··· Passage given ···

Post-Modernism has no place for extremism. We have seen how societies have been destroyed and genocide carried out by people with extremist views. Not in Sierra Leone now, or in 2012! We watched in dismay as extremists Al-Qaida inflicted carnage during 911 on innocent Americans and people of other nationalities residing in New York. Not in Sierra Leone now, in 2012 sharp 12 or ever again. We have seen how extremist thinking and ideologies have pushed failed states to further anarchy and obliteration. Not in Sierra Leone in 2012, and ever again in our motherland. SLPP’s Extremism will fail.
In Sierra Leone, there are ways to show that democracy works and innocent human lives cannot be sacrificed for selfish political gains. There are ways to show the Sierra Leone People’s Party that they are the problems to Sierra Leone’s development and progress. One way forward is with the All People Congress. One way through is consensus building not cacophony? If the extremists are thinking that being crybabies will give them their political pacifiers/nipples at the detriment of the nation, they must grow up and grow up fast. Sierra Leoneans excluding Emerson must show the Sierra Leone People’s Problem (Extremist SLPP) the back door to infamy and defeat.

···

**Set tasks**
- 1) Revise the part of the Sierra Leone passage that opens with the words containing "In Sierra Leone, there" and closes with "infamy and defeat.", changing "consensus building" to "dialogue".
- 2) Which party does the Sierra Leone passage name as one way forward?
You won't need the listing for anything here.

··· Records shown ···

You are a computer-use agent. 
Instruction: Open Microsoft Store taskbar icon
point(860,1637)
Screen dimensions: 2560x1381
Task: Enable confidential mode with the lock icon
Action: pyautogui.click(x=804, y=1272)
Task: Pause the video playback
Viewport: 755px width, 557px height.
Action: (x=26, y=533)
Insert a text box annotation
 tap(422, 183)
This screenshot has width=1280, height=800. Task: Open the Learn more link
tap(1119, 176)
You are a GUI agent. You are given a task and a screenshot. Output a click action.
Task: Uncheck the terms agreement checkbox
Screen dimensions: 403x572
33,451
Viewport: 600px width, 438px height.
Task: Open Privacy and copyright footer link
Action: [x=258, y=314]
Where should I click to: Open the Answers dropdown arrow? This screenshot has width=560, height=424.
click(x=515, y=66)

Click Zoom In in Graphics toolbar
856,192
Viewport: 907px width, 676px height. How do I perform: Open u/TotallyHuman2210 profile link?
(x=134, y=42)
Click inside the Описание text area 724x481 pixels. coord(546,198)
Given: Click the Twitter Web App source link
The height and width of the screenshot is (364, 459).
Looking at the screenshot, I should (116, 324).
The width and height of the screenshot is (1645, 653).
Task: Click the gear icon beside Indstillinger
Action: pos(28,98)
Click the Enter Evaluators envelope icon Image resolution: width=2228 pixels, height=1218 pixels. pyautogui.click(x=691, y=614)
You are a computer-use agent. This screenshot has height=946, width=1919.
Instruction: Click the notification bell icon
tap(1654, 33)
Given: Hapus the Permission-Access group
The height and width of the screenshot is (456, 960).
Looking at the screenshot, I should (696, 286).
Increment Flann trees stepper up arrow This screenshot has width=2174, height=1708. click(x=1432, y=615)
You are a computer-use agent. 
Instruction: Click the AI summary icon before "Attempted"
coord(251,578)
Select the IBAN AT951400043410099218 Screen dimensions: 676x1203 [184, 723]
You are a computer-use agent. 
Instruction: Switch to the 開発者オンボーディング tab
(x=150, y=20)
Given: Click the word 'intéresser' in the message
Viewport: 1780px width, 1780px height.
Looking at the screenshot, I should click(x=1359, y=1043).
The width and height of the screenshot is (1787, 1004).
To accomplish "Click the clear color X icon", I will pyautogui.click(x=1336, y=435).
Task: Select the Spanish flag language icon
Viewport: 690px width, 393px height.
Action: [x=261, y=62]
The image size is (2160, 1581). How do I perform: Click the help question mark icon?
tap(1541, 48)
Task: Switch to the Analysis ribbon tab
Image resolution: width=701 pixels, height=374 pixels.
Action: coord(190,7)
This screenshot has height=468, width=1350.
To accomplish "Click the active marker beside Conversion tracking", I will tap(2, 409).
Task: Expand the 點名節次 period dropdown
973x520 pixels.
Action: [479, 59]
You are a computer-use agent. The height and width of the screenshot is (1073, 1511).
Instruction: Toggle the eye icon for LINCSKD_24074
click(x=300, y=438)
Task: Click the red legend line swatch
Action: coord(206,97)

···

**Per-task outputs**
- 1)
In Sierra Leone, there are ways to show that democracy works and innocent human lives cannot be sacrificed for selfish political gains. There are ways to show the Sierra Leone People’s Party that they are the problems to Sierra Leone’s development and progress. One way forward is with the All People Congress. One way through is dialogue not cacophony? If the extremists are thinking that being crybabies will give them their political pacifiers/nipples at the detriment of the nation, they must grow up and grow up fast. Sierra Leoneans excluding Emerson must show the Sierra Leone People’s Problem (Extremist SLPP) the back door to infamy and defeat.

- 2) The All People Congress.